Segment Open
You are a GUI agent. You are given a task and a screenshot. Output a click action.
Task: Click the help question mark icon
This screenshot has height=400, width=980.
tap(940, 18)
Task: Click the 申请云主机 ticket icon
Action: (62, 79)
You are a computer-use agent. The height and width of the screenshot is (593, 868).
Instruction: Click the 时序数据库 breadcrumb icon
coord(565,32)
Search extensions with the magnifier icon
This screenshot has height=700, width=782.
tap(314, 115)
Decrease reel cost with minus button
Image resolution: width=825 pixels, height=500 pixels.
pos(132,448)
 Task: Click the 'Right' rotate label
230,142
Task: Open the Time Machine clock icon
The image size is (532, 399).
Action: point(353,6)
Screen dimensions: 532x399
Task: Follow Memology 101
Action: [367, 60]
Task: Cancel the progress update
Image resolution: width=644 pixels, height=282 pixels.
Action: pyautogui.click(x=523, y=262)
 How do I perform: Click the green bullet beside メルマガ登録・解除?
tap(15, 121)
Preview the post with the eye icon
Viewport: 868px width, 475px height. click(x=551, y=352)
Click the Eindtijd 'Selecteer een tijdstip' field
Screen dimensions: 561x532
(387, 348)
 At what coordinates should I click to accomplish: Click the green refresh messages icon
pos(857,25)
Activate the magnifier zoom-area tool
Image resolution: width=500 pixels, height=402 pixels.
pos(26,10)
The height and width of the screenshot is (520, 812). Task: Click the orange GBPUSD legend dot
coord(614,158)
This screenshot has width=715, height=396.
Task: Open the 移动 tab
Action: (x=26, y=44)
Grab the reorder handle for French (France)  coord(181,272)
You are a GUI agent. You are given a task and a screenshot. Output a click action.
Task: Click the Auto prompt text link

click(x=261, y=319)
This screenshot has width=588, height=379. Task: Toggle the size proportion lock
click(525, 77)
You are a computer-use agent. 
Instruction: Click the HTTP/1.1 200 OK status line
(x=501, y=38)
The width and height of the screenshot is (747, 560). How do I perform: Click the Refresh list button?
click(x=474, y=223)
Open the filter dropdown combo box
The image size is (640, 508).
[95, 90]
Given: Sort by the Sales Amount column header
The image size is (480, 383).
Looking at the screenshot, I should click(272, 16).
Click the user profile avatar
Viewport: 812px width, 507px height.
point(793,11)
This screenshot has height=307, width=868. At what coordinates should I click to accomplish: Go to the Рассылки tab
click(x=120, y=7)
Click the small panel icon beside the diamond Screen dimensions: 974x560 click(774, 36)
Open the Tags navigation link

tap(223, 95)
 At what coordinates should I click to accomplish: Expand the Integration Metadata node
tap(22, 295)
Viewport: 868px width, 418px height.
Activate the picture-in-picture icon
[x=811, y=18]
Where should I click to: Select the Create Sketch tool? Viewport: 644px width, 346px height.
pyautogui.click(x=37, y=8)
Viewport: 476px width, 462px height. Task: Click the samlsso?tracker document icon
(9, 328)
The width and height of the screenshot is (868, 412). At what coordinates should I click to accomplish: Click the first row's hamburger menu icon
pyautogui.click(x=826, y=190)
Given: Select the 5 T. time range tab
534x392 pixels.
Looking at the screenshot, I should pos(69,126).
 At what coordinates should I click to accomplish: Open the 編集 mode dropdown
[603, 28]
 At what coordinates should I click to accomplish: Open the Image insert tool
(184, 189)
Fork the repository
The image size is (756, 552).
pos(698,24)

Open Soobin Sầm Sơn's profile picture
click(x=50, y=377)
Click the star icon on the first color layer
Segment Closed
▶ **Required work**
Please restate every record shown above, word for word.

▶ **Answer for this exercise**
You are a GUI agent. You are given a task and a screenshot. Output a click action.
Task: Click the help question mark icon
This screenshot has height=400, width=980.
tap(940, 18)
Task: Click the 申请云主机 ticket icon
Action: (62, 79)
You are a computer-use agent. The height and width of the screenshot is (593, 868).
Instruction: Click the 时序数据库 breadcrumb icon
coord(565,32)
Search extensions with the magnifier icon
This screenshot has height=700, width=782.
tap(314, 115)
Decrease reel cost with minus button
Image resolution: width=825 pixels, height=500 pixels.
pos(132,448)
 Task: Click the 'Right' rotate label
230,142
Task: Open the Time Machine clock icon
The image size is (532, 399).
Action: point(353,6)
Screen dimensions: 532x399
Task: Follow Memology 101
Action: [367, 60]
Task: Cancel the progress update
Image resolution: width=644 pixels, height=282 pixels.
Action: pyautogui.click(x=523, y=262)
 How do I perform: Click the green bullet beside メルマガ登録・解除?
tap(15, 121)
Preview the post with the eye icon
Viewport: 868px width, 475px height. click(x=551, y=352)
Click the Eindtijd 'Selecteer een tijdstip' field
Screen dimensions: 561x532
(387, 348)
 At what coordinates should I click to accomplish: Click the green refresh messages icon
pos(857,25)
Activate the magnifier zoom-area tool
Image resolution: width=500 pixels, height=402 pixels.
pos(26,10)
The height and width of the screenshot is (520, 812). Task: Click the orange GBPUSD legend dot
coord(614,158)
This screenshot has width=715, height=396.
Task: Open the 移动 tab
Action: (x=26, y=44)
Grab the reorder handle for French (France)  coord(181,272)
You are a GUI agent. You are given a task and a screenshot. Output a click action.
Task: Click the Auto prompt text link

click(x=261, y=319)
This screenshot has width=588, height=379. Task: Toggle the size proportion lock
click(525, 77)
You are a computer-use agent. 
Instruction: Click the HTTP/1.1 200 OK status line
(x=501, y=38)
The width and height of the screenshot is (747, 560). How do I perform: Click the Refresh list button?
click(x=474, y=223)
Open the filter dropdown combo box
The image size is (640, 508).
[95, 90]
Given: Sort by the Sales Amount column header
The image size is (480, 383).
Looking at the screenshot, I should click(272, 16).
Click the user profile avatar
Viewport: 812px width, 507px height.
point(793,11)
This screenshot has height=307, width=868. At what coordinates should I click to accomplish: Go to the Рассылки tab
click(x=120, y=7)
Click the small panel icon beside the diamond Screen dimensions: 974x560 click(774, 36)
Open the Tags navigation link

tap(223, 95)
 At what coordinates should I click to accomplish: Expand the Integration Metadata node
tap(22, 295)
Viewport: 868px width, 418px height.
Activate the picture-in-picture icon
[x=811, y=18]
Where should I click to: Select the Create Sketch tool? Viewport: 644px width, 346px height.
pyautogui.click(x=37, y=8)
Viewport: 476px width, 462px height. Task: Click the samlsso?tracker document icon
(9, 328)
The width and height of the screenshot is (868, 412). At what coordinates should I click to accomplish: Click the first row's hamburger menu icon
pyautogui.click(x=826, y=190)
Given: Select the 5 T. time range tab
534x392 pixels.
Looking at the screenshot, I should pos(69,126).
 At what coordinates should I click to accomplish: Open the 編集 mode dropdown
[603, 28]
 At what coordinates should I click to accomplish: Open the Image insert tool
(184, 189)
Fork the repository
The image size is (756, 552).
pos(698,24)

Open Soobin Sầm Sơn's profile picture
click(x=50, y=377)
Click the star icon on the first color layer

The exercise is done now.